Notable winners include CnDV Landscape Architects that won three awards including a design award, the Just Trees Award and the Tshala (Plant Brokers) Environmental Sensitivity Award. Their design for the Bosjes Chapel located in Worcester, transformed a run-down farm to an instantly recognisable, international tourist destination by the construction of an eye-catching Chapel and landscape. The Chapel garden is comprised of interconnected and distinctive landscape “rooms”, each evoking particular emotions in the user. The design elements and their soft landscaping are subtly inspired by Biblical references with a strong representation of water throughout the landscape.

Whilst not featuring water sensitive design as a specific design element, the Southernmost Tip of Africa Icon Project delivers an iconic tourist destination. The creative team, led by landscape architect Bernhard Oberholzer, establishes the southernmost point as an attraction in the Cape Agulhas region by embracing its physical and spiritual attributes into the design. The landscape architect’s creative collaboration with artists and land artists is evident in the built project that is a memorable destination that celebrates the Cape Agulhas’s unique sense of place whilst adding to the Western Cape’s tourism economy.

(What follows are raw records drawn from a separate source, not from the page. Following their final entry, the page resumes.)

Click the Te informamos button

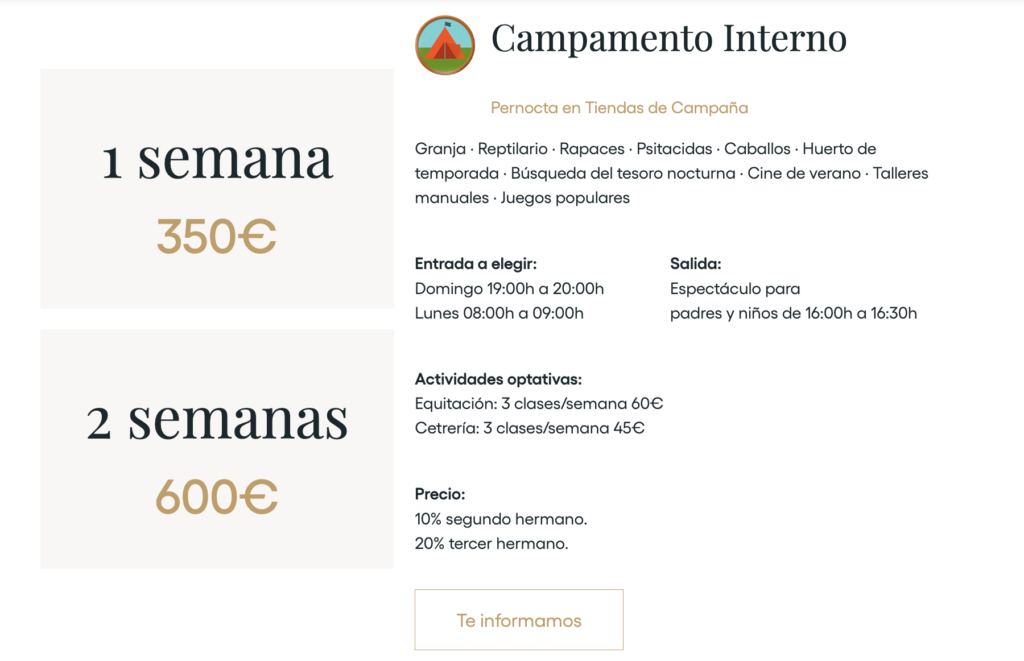(x=518, y=620)
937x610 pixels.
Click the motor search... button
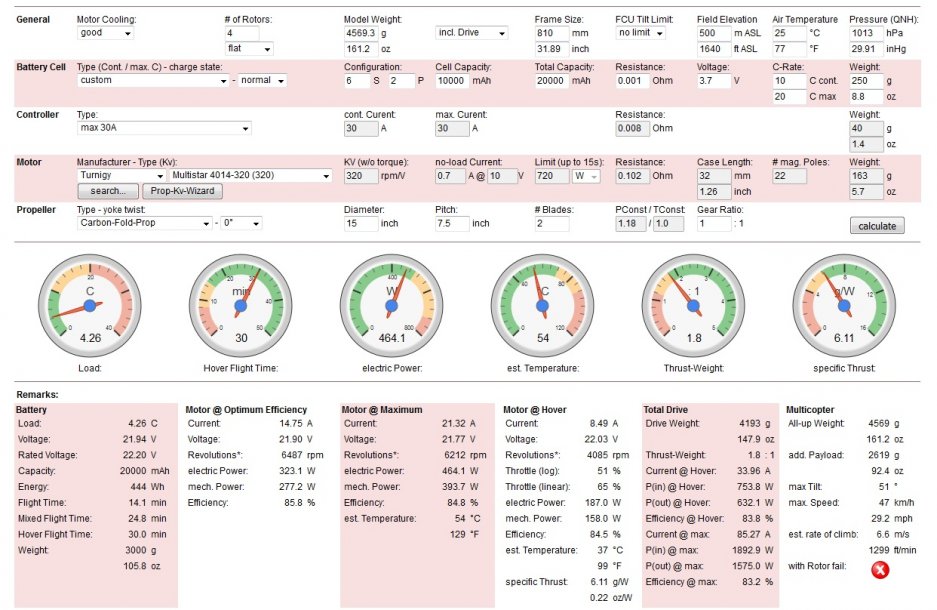[106, 191]
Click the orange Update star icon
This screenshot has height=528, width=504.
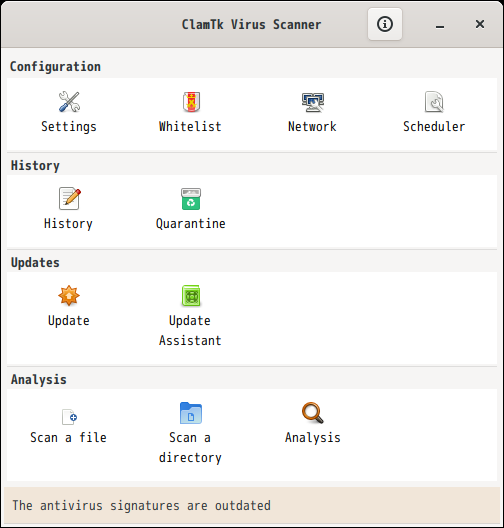(69, 295)

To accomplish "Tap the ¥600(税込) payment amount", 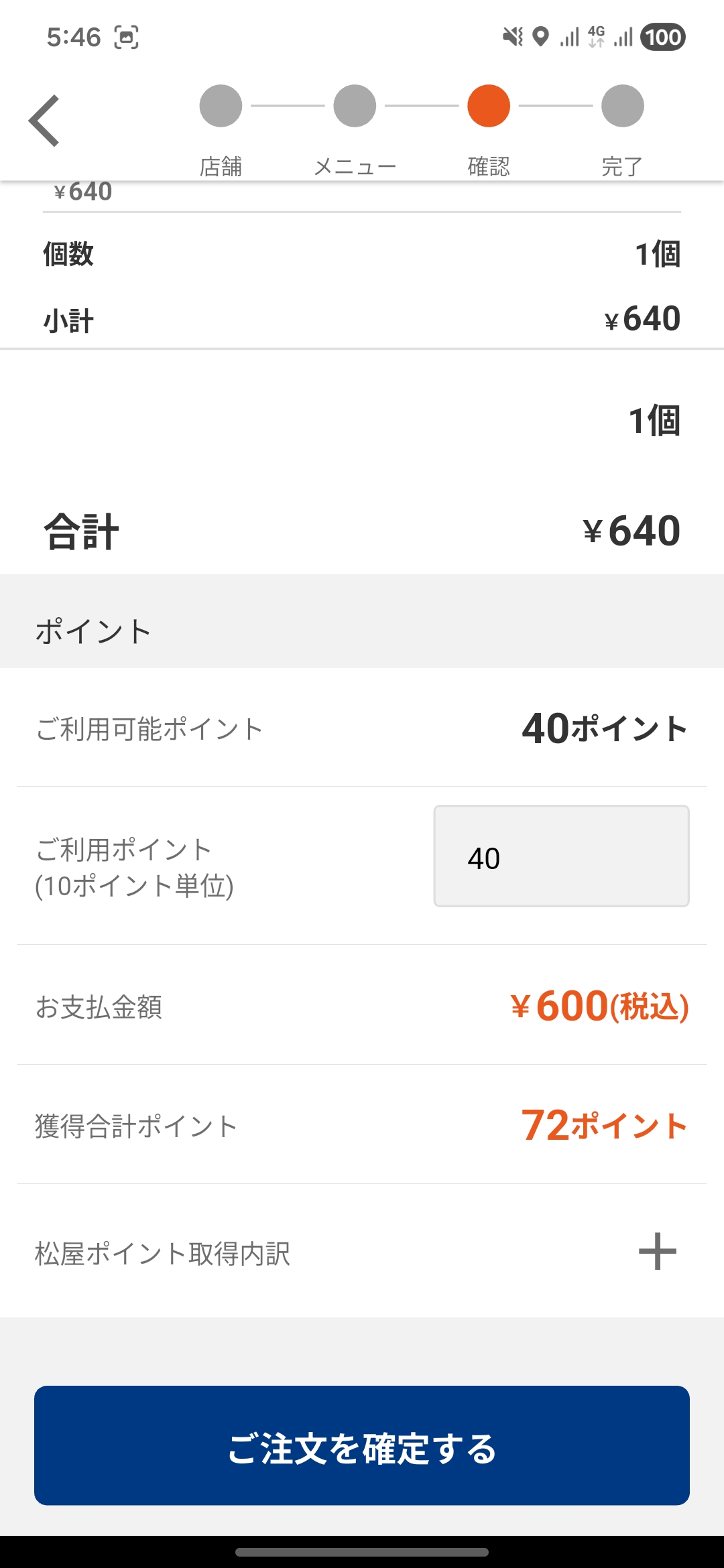I will (x=599, y=1006).
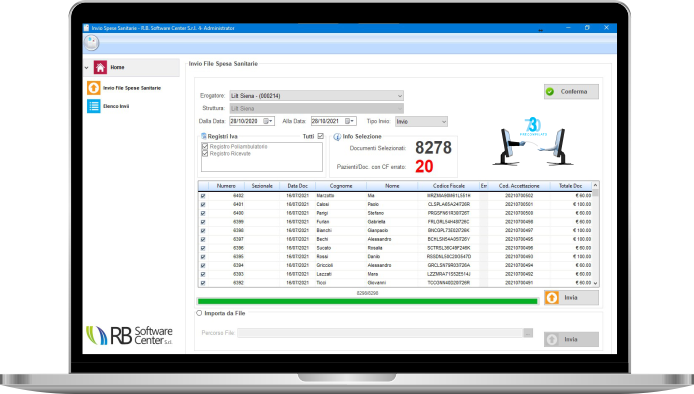Click the orange upload icon on Invia
694x394 pixels.
[x=551, y=298]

In contrast, the Stellenbosch Municipality Heritage Inventory and Conservation Management Plan is a publication rather than a built landscape project. The project received multiple awards including an award in the publication category and the prestigious President’s Award. Prepared in collaboration by a Cape Town-based team led by landscape architect, Liana Jansen and urban designer Fabio Todeschini, this work sets the bar for conservation planning and management. The quality and robustness of the approach and methodologies that include pre-colonial and post-colonial elements will inform future research and site assessments of cultural landscapes in the Western Cape. Scoring an average of over 95% from the national judges, it frames the importance of “the landscape” as a cultural and heritage resource and provides an enduring asset to the profession of landscape architecture both nationally and internationally.

Cape Town’s landscape architects have certainly met the challenge of contributing towards the creation of resilient, water sensitive cities and embedding a water sensitive design approach more broadly across the built environment professions will be a challenge that the Institute for Landscape Architects South Africa will continue to pursue.